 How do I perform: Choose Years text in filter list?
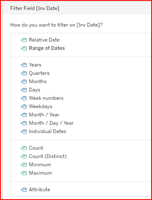35,65
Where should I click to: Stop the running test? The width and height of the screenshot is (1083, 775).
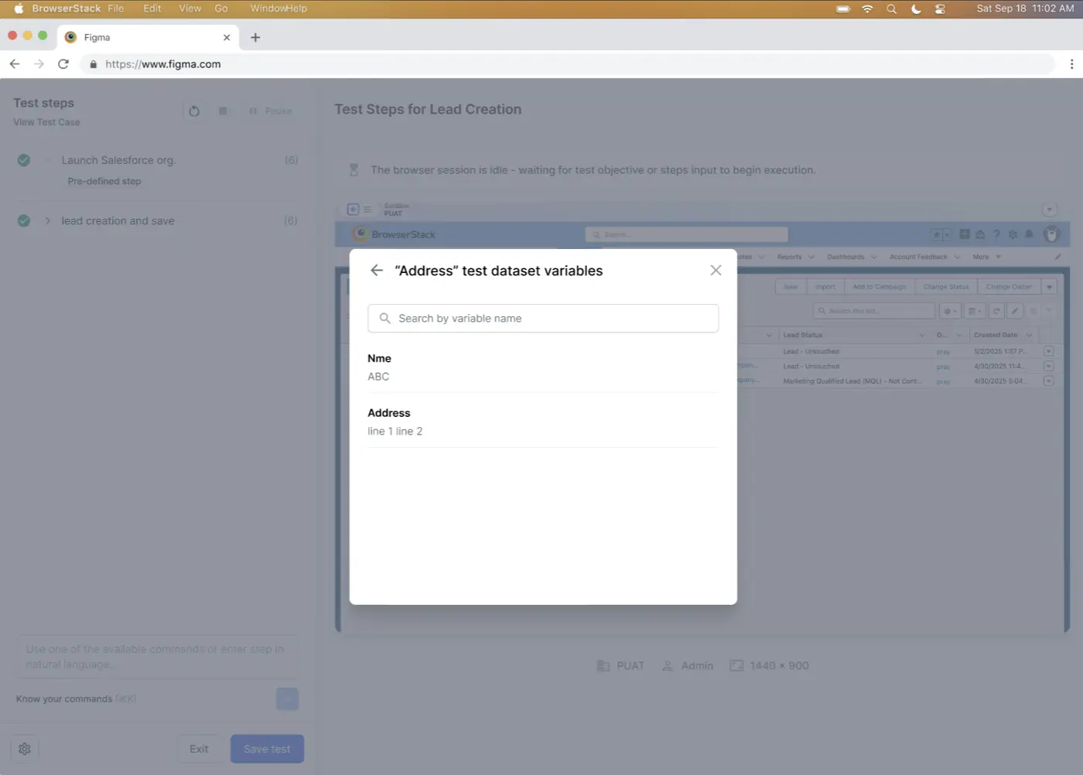223,111
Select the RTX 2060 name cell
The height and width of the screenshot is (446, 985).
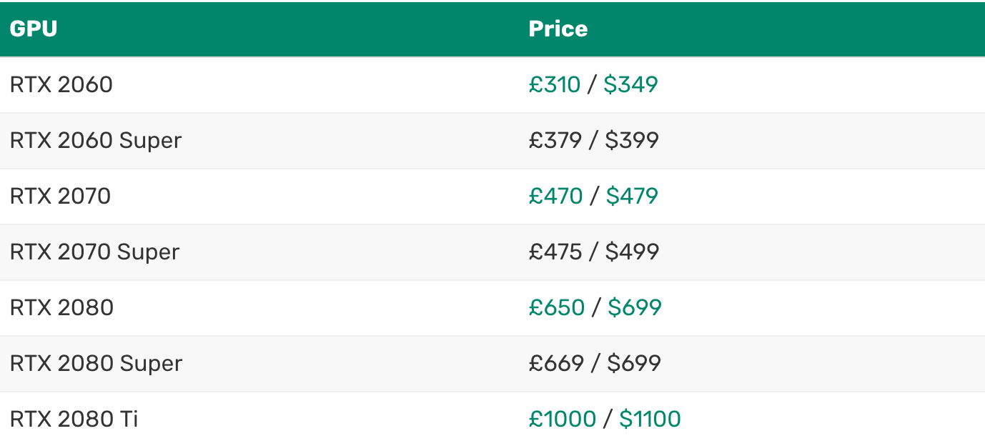pyautogui.click(x=61, y=85)
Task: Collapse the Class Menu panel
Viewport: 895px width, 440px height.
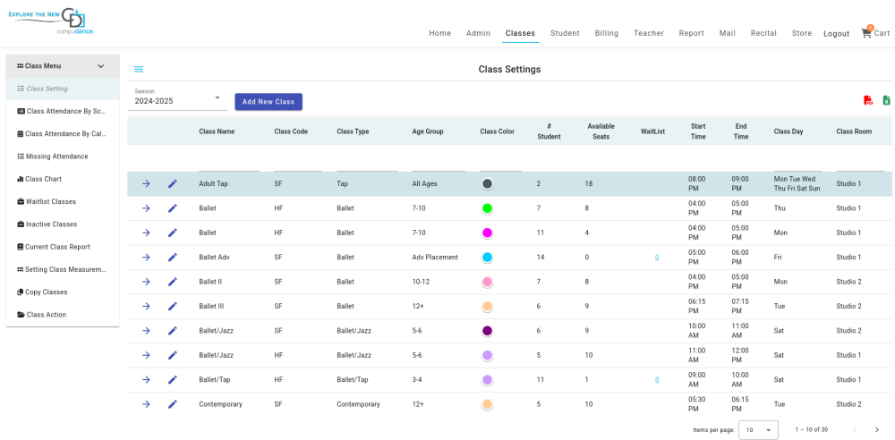Action: coord(100,66)

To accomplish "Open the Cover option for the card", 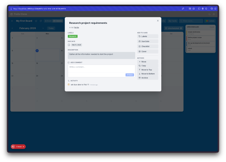I will click(147, 52).
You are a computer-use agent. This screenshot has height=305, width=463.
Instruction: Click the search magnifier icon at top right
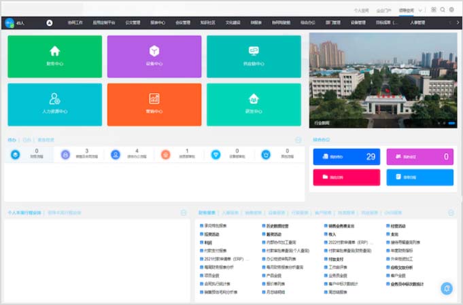443,10
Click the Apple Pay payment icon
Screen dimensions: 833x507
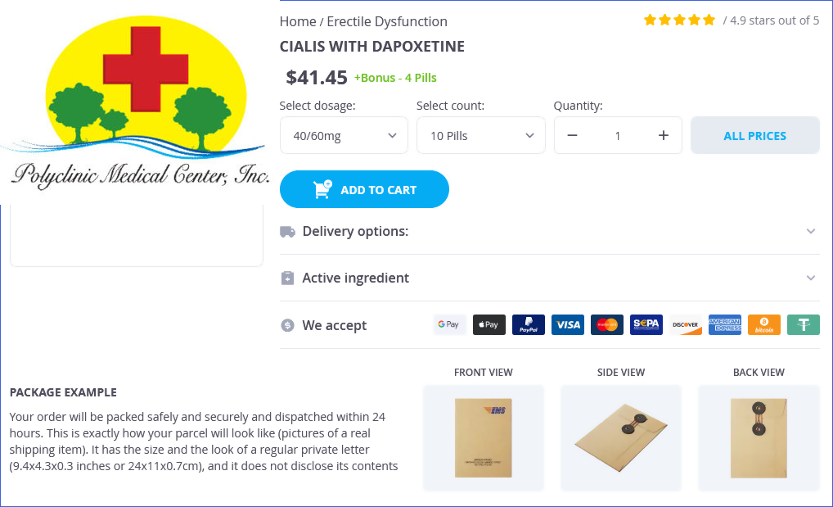pos(489,324)
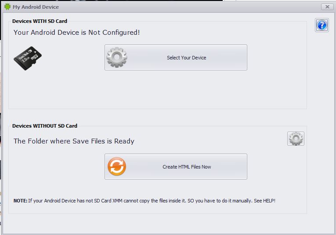This screenshot has height=235, width=336.
Task: Click the empty title bar area left of the close button
Action: pos(198,7)
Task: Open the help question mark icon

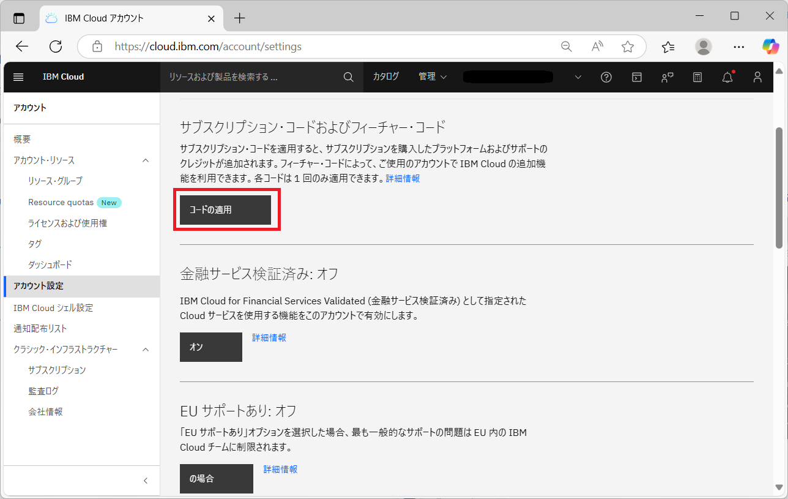Action: coord(606,77)
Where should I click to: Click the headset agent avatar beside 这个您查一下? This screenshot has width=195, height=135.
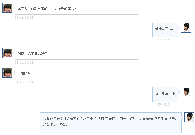[186, 92]
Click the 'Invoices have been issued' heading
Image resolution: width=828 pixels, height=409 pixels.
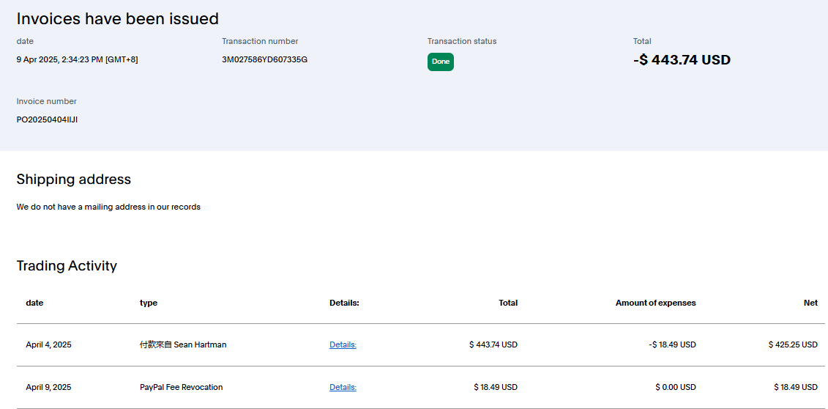(117, 18)
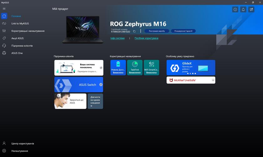This screenshot has width=263, height=157.
Task: Toggle the Режим Догляду battery tile
Action: [x=118, y=68]
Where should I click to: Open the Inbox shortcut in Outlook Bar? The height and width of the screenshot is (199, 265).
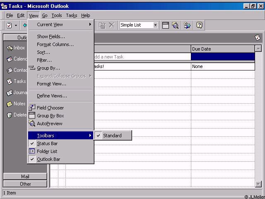pyautogui.click(x=16, y=48)
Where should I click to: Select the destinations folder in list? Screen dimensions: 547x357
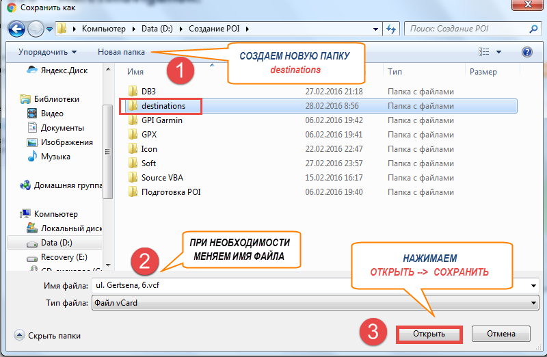[163, 106]
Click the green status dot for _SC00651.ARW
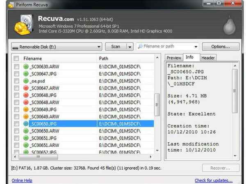Screen dimensions: 246x184 point(26,145)
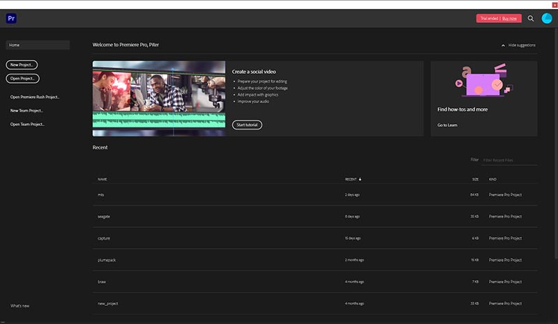This screenshot has height=324, width=558.
Task: Open the social video tutorial thumbnail
Action: 158,98
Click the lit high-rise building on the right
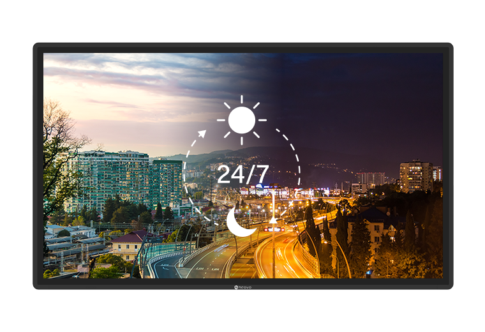This screenshot has height=332, width=485. pyautogui.click(x=415, y=176)
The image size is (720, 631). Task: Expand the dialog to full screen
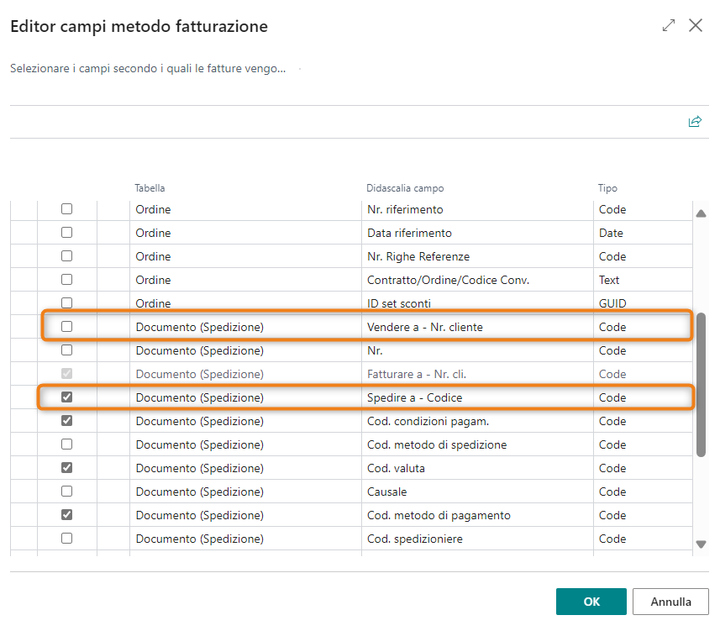[669, 25]
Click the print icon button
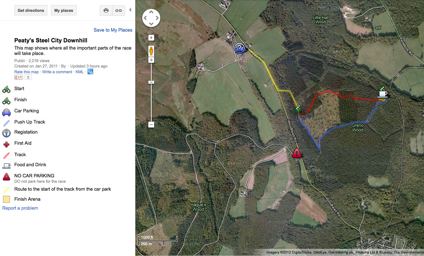The image size is (424, 256). coord(106,10)
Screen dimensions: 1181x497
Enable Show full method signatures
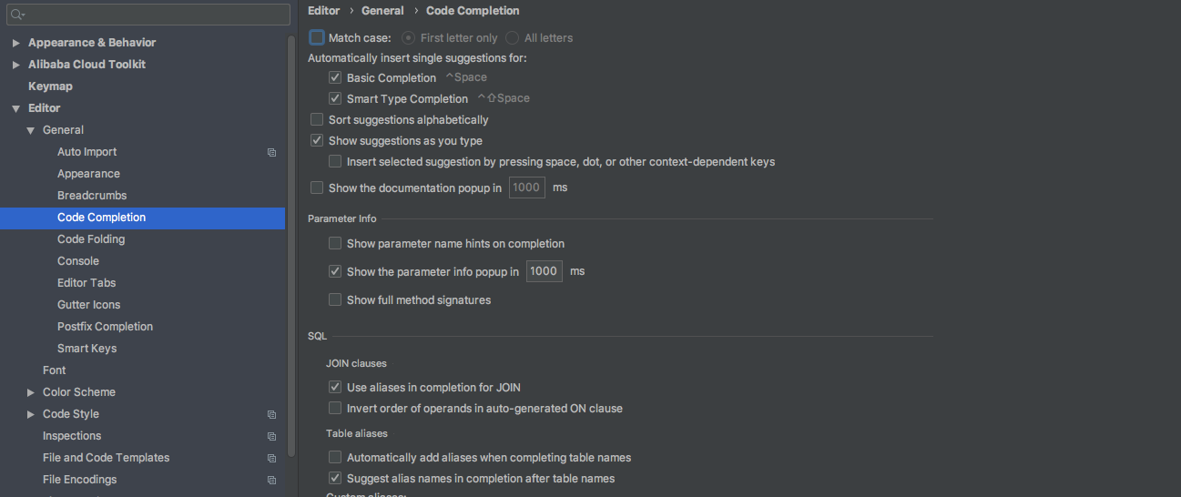[x=335, y=300]
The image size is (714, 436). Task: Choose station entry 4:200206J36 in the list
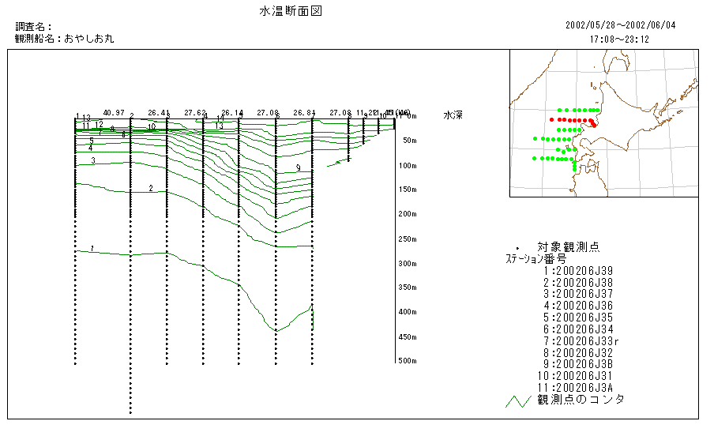tap(577, 306)
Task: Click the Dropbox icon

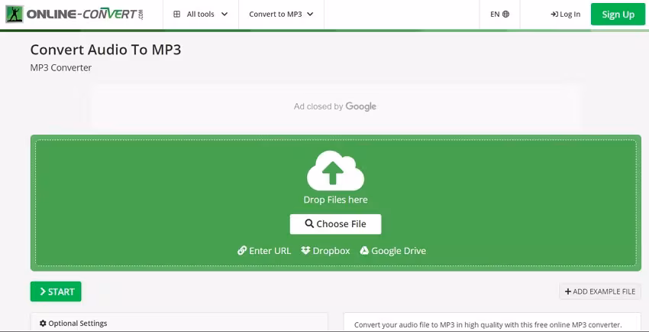Action: point(305,250)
_ _ _ _ _ _ _
### Work instructions:
Pictures are to be left out; the answer must otherwise be exactly the lines from the one with "Screen dimensions: 833x507" through the final line of the entries above, both included.

### Answer to this exercise:
Screen dimensions: 833x507
pos(489,324)
This screenshot has height=235, width=336.
Task: Click the empty title bar area left of the close button
Action: pos(198,7)
Task: Open the help question mark icon

Action: coord(606,77)
Where should I click to: Click the headset agent avatar beside 这个您查一下? This screenshot has width=195, height=135.
[186, 92]
Click the 'Invoices have been issued' heading
Image resolution: width=828 pixels, height=409 pixels.
(117, 18)
This screenshot has width=263, height=157.
Task: Toggle the Режим Догляду battery tile
Action: [x=118, y=68]
Where should I click to: Open the Inbox shortcut in Outlook Bar? The height and width of the screenshot is (199, 265).
pyautogui.click(x=16, y=48)
Where should I click to: Select the destinations folder in list? Screen dimensions: 547x357
[163, 106]
Click the green status dot for _SC00651.ARW
Screen dimensions: 246x184 point(26,145)
This screenshot has height=324, width=558.
Task: Open the social video tutorial thumbnail
Action: 158,98
Click the lit high-rise building on the right
This screenshot has height=332, width=485. pyautogui.click(x=415, y=176)
The image size is (720, 631). Task: Expand the dialog to full screen
[669, 25]
Click the print icon button
The image size is (424, 256). coord(106,10)
Screen dimensions: 1181x497
Enable Show full method signatures
[x=335, y=300]
The image size is (714, 436). Task: Choose station entry 4:200206J36 in the list
tap(577, 306)
Task: Click the Dropbox icon

Action: point(305,250)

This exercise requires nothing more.